Personal information
- National team: Romania
- Born: 14 May 1995 (age 30)

Sport
- Sport: Canoe sprint

= Iuliana Țăran =

Romanian sprint canoeist (born 1995)

Iuliana Țăran (born 14 May 1995) is a Romanian sprint canoeist. She won a bronze medal at the 2013 Canoe Sprint European Championships and has competed at the European Games and Summer Olympics.

== Career ==
At the 2011 Junior World Championships in Brandenburg, Germany, Țăran won gold in the single kayak 200m event.
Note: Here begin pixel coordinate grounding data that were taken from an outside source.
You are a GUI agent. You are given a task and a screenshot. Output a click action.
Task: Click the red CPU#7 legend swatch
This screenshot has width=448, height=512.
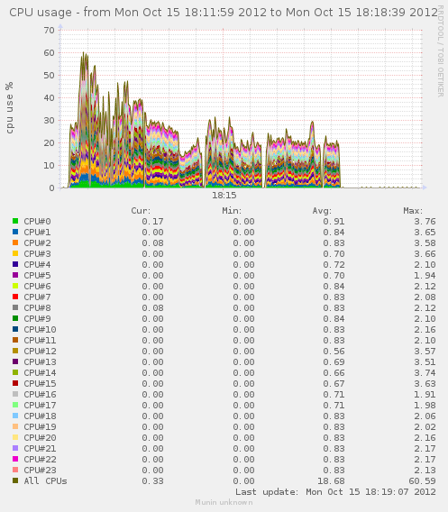click(15, 297)
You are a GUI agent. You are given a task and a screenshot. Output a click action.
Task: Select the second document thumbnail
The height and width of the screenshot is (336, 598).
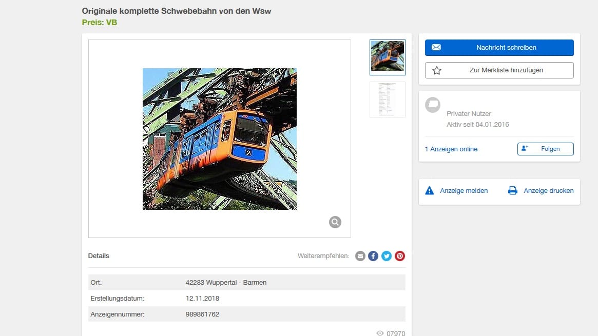pyautogui.click(x=388, y=100)
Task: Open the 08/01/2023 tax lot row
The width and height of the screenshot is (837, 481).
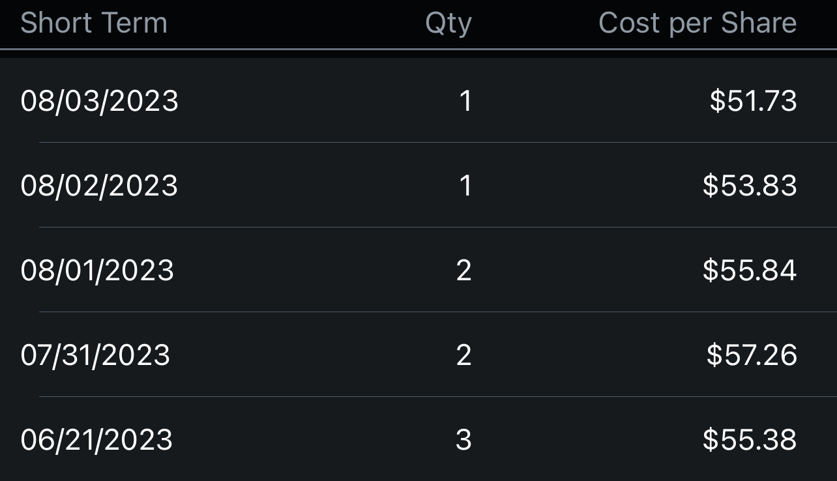Action: coord(419,270)
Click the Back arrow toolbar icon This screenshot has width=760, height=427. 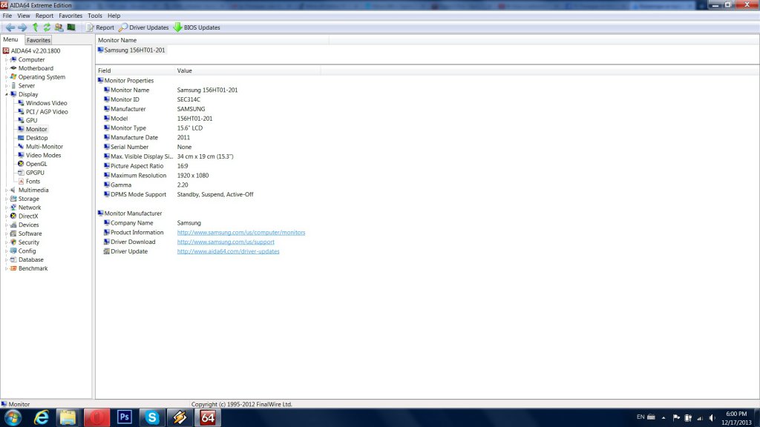click(10, 27)
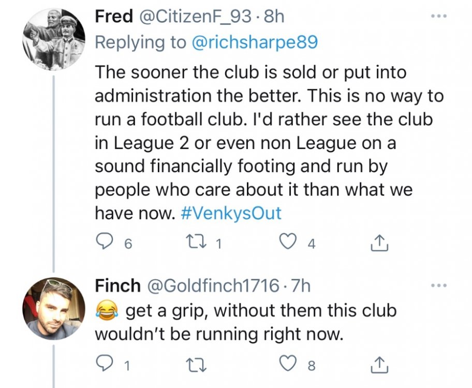Open the #VenkysOut hashtag
This screenshot has width=472, height=388.
[x=232, y=213]
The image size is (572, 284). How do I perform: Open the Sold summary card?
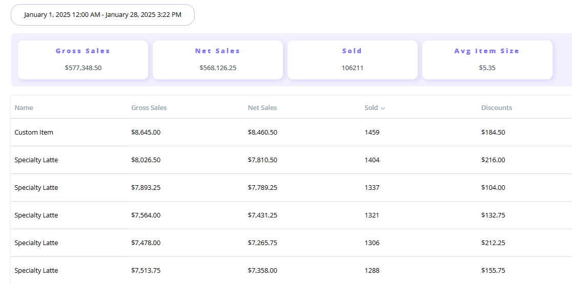tap(353, 60)
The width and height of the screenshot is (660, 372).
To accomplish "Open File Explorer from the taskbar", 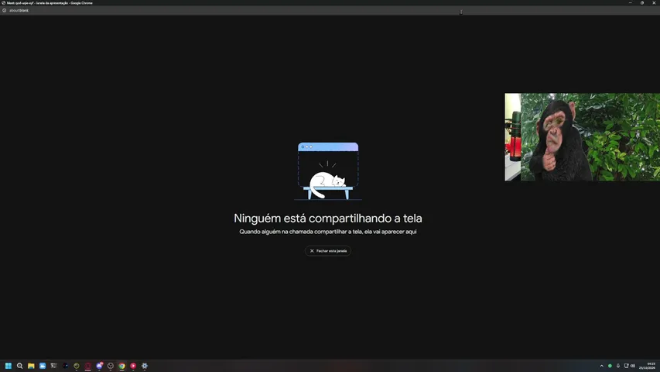I will (x=31, y=366).
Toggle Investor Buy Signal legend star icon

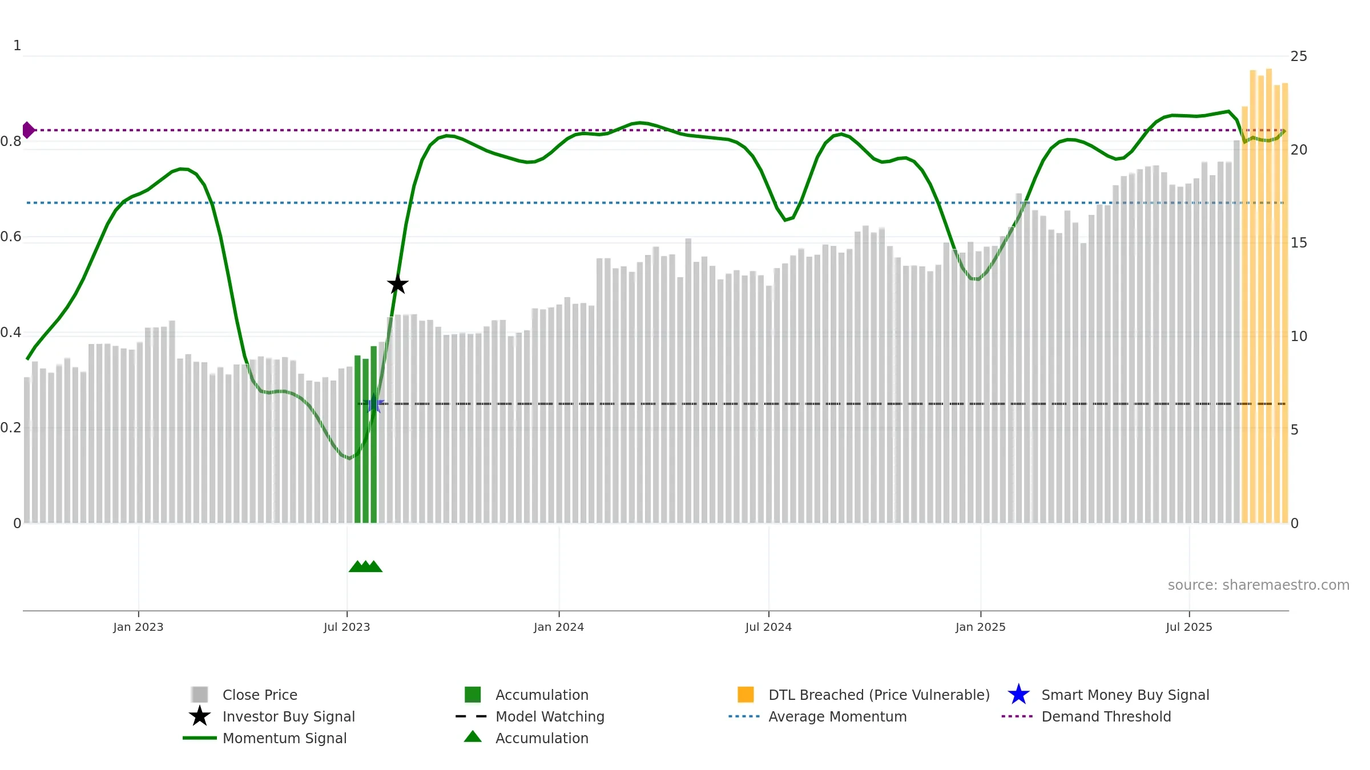coord(200,716)
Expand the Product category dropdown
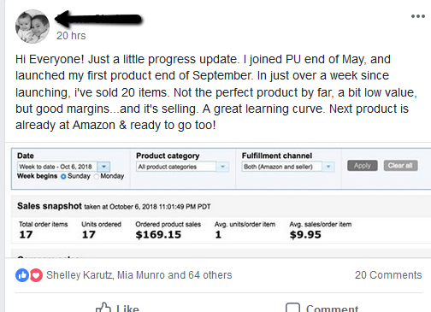This screenshot has width=431, height=312. (x=222, y=167)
At the 2013 Canoe Sprint European Championships in Montemor-o-Velho, Portugal, Țăran won a bronze medal in the 200m double kayak event with Roxana Borha with a time of 39.54 seconds. The duo had come sixth in the event the previous year.

At the 2015 European Games in Baku, Azerbaijan, Țăran competed in the 500m kayak event with Borha, Irina Lauric and Elena Meroniac, placing fourth with a time of 1 minute 34 seconds. They came first in their heat stage ahead of the French and Russian teams.

Țăran competed as part of the Romanian Olympic team at the 2016 Summer Olympics in Rio de Janeiro, Brazil.